What needs to be done: What you give back must match the data character for character.

═══ Available records ═══

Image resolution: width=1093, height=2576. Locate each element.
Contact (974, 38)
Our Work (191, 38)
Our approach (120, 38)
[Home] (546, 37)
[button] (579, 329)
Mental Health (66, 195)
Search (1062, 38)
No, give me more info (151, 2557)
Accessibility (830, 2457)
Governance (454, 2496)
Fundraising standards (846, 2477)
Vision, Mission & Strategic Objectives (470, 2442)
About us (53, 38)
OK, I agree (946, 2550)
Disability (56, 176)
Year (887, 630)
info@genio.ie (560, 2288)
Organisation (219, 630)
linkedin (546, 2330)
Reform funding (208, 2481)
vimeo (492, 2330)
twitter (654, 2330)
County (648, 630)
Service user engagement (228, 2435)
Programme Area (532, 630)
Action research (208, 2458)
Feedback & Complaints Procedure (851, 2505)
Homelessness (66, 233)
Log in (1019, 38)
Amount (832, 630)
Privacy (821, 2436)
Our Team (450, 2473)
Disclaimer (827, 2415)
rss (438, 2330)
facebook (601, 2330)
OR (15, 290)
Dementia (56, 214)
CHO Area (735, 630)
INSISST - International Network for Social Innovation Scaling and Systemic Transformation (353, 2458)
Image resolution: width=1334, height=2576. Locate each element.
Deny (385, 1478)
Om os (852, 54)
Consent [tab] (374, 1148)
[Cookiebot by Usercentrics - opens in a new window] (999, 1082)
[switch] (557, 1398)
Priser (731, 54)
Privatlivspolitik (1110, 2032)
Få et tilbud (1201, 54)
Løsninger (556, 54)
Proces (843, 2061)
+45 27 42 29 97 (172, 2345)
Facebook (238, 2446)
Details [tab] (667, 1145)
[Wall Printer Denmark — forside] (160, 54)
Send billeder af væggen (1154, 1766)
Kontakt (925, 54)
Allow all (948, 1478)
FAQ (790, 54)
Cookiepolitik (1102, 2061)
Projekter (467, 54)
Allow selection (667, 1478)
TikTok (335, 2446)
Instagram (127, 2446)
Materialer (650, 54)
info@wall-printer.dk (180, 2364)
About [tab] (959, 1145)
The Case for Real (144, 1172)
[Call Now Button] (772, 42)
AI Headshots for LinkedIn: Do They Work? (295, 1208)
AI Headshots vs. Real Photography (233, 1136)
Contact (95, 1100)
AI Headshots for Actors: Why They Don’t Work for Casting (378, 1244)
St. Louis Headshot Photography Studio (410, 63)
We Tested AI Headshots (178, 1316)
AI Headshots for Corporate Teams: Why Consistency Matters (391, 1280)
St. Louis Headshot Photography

═══

Written response:
Image resolution: width=1093, height=2576. Locate each element.
Contact (974, 38)
Our Work (191, 38)
Our approach (120, 38)
[Home] (546, 37)
[button] (579, 329)
Mental Health (66, 195)
Search (1062, 38)
No, give me more info (151, 2557)
Accessibility (830, 2457)
Governance (454, 2496)
Fundraising standards (846, 2477)
Vision, Mission & Strategic Objectives (470, 2442)
About us (53, 38)
OK, I agree (946, 2550)
Disability (56, 176)
Year (887, 630)
info@genio.ie (560, 2288)
Organisation (219, 630)
linkedin (546, 2330)
Reform funding (208, 2481)
vimeo (492, 2330)
twitter (654, 2330)
County (648, 630)
Service user engagement (228, 2435)
Programme Area (532, 630)
Action research (208, 2458)
Feedback & Complaints Procedure (851, 2505)
Homelessness (66, 233)
Log in (1019, 38)
Amount (832, 630)
Privacy (821, 2436)
Our Team (450, 2473)
Disclaimer (827, 2415)
rss (438, 2330)
facebook (601, 2330)
OR (15, 290)
Dementia (56, 214)
CHO Area (735, 630)
INSISST - International Network for Social Innovation Scaling and Systemic Transformation (353, 2458)
Image resolution: width=1334, height=2576. Locate each element.
Deny (385, 1478)
Om os (852, 54)
Consent [tab] (374, 1148)
[Cookiebot by Usercentrics - opens in a new window] (999, 1082)
[switch] (557, 1398)
Priser (731, 54)
Privatlivspolitik (1110, 2032)
Få et tilbud (1201, 54)
Løsninger (556, 54)
Proces (843, 2061)
+45 27 42 29 97 (172, 2345)
Facebook (238, 2446)
Details [tab] (667, 1145)
[Wall Printer Denmark — forside] (160, 54)
Send billeder af væggen (1154, 1766)
Kontakt (925, 54)
Allow all (948, 1478)
FAQ (790, 54)
Cookiepolitik (1102, 2061)
Projekter (467, 54)
Allow selection (667, 1478)
TikTok (335, 2446)
Instagram (127, 2446)
Materialer (650, 54)
info@wall-printer.dk (180, 2364)
About [tab] (959, 1145)
The Case for Real (144, 1172)
[Call Now Button] (772, 42)
AI Headshots for LinkedIn: Do They Work? (295, 1208)
AI Headshots vs. Real Photography (233, 1136)
Contact (95, 1100)
AI Headshots for Actors: Why They Don’t Work for Casting (378, 1244)
St. Louis Headshot Photography Studio (410, 63)
We Tested AI Headshots (178, 1316)
AI Headshots for Corporate Teams: Why Consistency Matters (391, 1280)
St. Louis Headshot Photography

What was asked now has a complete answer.